While the problems may be onerous, Obama is blessed with formidable advantages as he takes office, writes Denis Stauntonin Washington
WHEN BARACK Obama is sworn in as the 44th president of the United States on January 20th, he will take office with a clear mandate for radical change in his country's domestic and foreign policies.
The economic and financial shock that followed the collapse of Lehman Brothers investment bank in September has created a political consensus in favour of a bigger role for government in the US economy, stronger financial regulation and a more equitable distribution of wealth.
In foreign policy, even the Bush administration has now acknowledged the need for a timetable for the withdrawal of most US soldiers from Iraq and many conservatives have joined liberals in backing direct negotiations with adversaries such as Iran and Cuba.
The huge crowds that filled the streets of Chicago, Washington and cities around the world on November 4th to welcome Obama's election expressed the deep yearning for change that has gripped the US.
At the beginning of 2008, however, before the first caucuses and primaries, it was far from clear that the US was preparing for a dramatic change of course, much less that it would choose as its leader a young, African-American, first-term senator from Illinois.
Before his victory in Iowa on January 3rd, Obama had failed even to win the support of a majority of black voters, many of whom believed he could not win a general election.
Before Iowa, Hillary Clinton was the clear favourite to win the Democratic nomination and most pundits expected the Republicans to choose Rudy Giuliani or Mitt Romney, not John McCain whose campaign had all but collapsed the previous summer.
Clinton had run a cautious campaign, distancing herself from her vote to authorise the Iraq war without ever disowning or expressing regret for it and depending on the party establishment to deliver the nomination.
Domestically, Clinton promised a return to the market-orientated centrism of her husband's administration, along with a commitment to introduce universal health coverage.
Internationally, the former first lady rejected what she described as George Bush's "cowboy diplomacy" and promised more multilateral action. But she adopted a hawkish tone towards Iran and Russia and an uncompromisingly pro-Israel line on the Middle East peace process.
Obama's early opposition to the Iraq war allowed him to challenge Clinton from the left, despite domestic policies that were often more conservative - notably on healthcare, where he rejected a universal requirement to take out medical insurance.
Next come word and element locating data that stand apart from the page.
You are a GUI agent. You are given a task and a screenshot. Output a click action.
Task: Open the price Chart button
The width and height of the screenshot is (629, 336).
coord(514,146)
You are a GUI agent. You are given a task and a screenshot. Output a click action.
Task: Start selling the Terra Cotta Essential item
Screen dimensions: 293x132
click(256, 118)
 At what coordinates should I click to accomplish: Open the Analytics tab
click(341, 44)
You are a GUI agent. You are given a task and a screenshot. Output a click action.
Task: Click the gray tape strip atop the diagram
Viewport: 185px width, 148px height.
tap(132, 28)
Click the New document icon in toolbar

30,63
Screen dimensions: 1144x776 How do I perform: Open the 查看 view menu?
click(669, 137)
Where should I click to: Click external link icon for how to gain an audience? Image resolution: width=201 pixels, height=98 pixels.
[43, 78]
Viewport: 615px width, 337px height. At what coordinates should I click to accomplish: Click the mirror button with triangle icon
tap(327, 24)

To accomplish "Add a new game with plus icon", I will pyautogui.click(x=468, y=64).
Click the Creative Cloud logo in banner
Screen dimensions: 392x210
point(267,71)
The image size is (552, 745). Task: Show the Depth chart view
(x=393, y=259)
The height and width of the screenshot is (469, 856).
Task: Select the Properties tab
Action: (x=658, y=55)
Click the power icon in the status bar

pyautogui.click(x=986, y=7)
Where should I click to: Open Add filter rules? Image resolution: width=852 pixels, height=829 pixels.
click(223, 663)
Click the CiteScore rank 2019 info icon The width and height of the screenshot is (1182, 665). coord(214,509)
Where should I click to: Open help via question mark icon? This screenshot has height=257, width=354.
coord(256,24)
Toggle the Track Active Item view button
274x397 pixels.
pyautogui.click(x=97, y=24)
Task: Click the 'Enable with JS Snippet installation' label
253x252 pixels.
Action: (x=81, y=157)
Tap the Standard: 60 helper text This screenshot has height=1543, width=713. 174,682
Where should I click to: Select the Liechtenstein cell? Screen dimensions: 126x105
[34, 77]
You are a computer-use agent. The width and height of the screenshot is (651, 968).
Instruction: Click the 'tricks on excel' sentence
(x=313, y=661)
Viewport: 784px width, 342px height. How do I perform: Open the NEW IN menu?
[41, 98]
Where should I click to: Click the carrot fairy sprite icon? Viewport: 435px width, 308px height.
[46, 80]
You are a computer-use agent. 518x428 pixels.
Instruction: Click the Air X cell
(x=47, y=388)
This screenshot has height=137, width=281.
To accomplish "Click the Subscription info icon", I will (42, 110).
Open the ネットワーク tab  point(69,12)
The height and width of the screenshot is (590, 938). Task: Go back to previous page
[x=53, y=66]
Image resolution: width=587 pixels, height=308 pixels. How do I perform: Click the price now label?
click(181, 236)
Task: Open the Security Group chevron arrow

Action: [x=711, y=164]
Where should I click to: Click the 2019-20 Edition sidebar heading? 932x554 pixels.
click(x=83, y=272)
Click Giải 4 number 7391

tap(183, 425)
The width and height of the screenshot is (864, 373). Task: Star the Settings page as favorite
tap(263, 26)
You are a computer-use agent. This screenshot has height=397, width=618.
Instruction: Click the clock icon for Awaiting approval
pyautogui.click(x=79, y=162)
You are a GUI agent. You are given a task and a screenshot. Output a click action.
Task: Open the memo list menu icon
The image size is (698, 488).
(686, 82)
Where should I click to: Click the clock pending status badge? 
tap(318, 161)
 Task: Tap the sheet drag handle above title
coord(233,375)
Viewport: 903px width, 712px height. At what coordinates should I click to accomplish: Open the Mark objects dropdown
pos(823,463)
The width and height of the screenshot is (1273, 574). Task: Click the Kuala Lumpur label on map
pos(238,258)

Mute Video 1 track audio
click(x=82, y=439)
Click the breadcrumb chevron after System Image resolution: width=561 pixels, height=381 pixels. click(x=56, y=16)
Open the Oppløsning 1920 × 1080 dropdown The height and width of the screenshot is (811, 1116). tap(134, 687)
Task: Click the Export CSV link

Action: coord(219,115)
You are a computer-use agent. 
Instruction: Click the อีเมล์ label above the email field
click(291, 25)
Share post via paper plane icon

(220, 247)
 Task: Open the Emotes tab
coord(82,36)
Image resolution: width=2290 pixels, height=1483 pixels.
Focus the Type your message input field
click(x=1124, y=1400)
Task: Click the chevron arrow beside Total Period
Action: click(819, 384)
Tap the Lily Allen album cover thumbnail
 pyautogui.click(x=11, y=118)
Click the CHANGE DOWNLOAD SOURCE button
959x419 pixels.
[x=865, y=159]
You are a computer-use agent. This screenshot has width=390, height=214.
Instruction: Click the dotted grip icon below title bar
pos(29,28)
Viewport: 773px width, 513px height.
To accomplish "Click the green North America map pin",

He not only drew huge crowds everywhere he spoke but created an organisation that gathered contact information from everyone who came to his events, building up a vast database of potential donors and volunteers.
After Iowa, African-American voters moved en masse behind Obama, completing a coalition of younger voters and affluent, educated liberals that was now strong enough to vanquish the Clinton machine.
Obama's progress was made smoother by Clinton's mistakes - the squabbling within her campaign, its shifting messages and her delay in spending her own money when campaign funds ran out.
Obama could not have defeated Clinton or won the presidency, however, without the discipline and clarity of vision of a campaign that was free of drama and infighting throughout.
By the time Obama secured the Democratic nomination in June, Giuliani and Romney had imploded, leaving John McCain to represent a Republican Party that had never warmed to him.
Days before the Republican national convention in St Paul, McCain surprised the entire political world by choosing Sarah Palin, the obscure governor of Alaska, as his running mate. At first the gamble appeared to pay off as Palin's robust conservatism rallied the Republican base, energised donors and wrong-footed the Democrats, who struggled to find an appropriate means of attack against her.
It soon became clear, however, that Palin was her own worst enemy as she turned in unpersuasive performances in prime time interviews and became a target for late-night comedy shows. Palin's lack of experience and her glaring ignorance of policy also undermined one of McCain's most powerful arguments against Obama - that the Democrat was not ready to lead the US at such an uncertain time in its history.
McCain's campaign was doomed by his disastrous response to September's crisis on Wall Street, briefly suspending his campaign as he contradicted himself about the strength of the US economy. Obama, by contrast, radiated calm throughout the crisis.
The financial meltdown had a more profound effect on public opinion, however, highlighting for many Americans the failure of an increasingly deregulated economy that rewarded a handful of wealthy risk-takers at the expense of everyone else. Suddenly, for the first time in decades, a political consensus emerged around the idea that only the government could save the US economy - taking stakes in banks to ensure the continued flow of credit and imposing tougher rules on financial institutions.
By the time he won November's election, Obama had gained a popular mandate to apply much more radical economic remedies than he had dared to advocate during the campaign. With Franklin D Roosevelt's New Deal as his inspiration, the president-elect has promised the biggest investment in public infrastructure the US has seen for 50 years and an economic stimulus package targeted at poor and middle-income households.
The new president will inherit the most perilous economic conditions the US has known for a generation. However, he takes office with a number of formidable advantages, however, notably a vast reservoir of goodwill at home and abroad, a hunger for change among the American people and above all, the keen intelligence and clarity of purpose he has shown since he emerged on the public stage.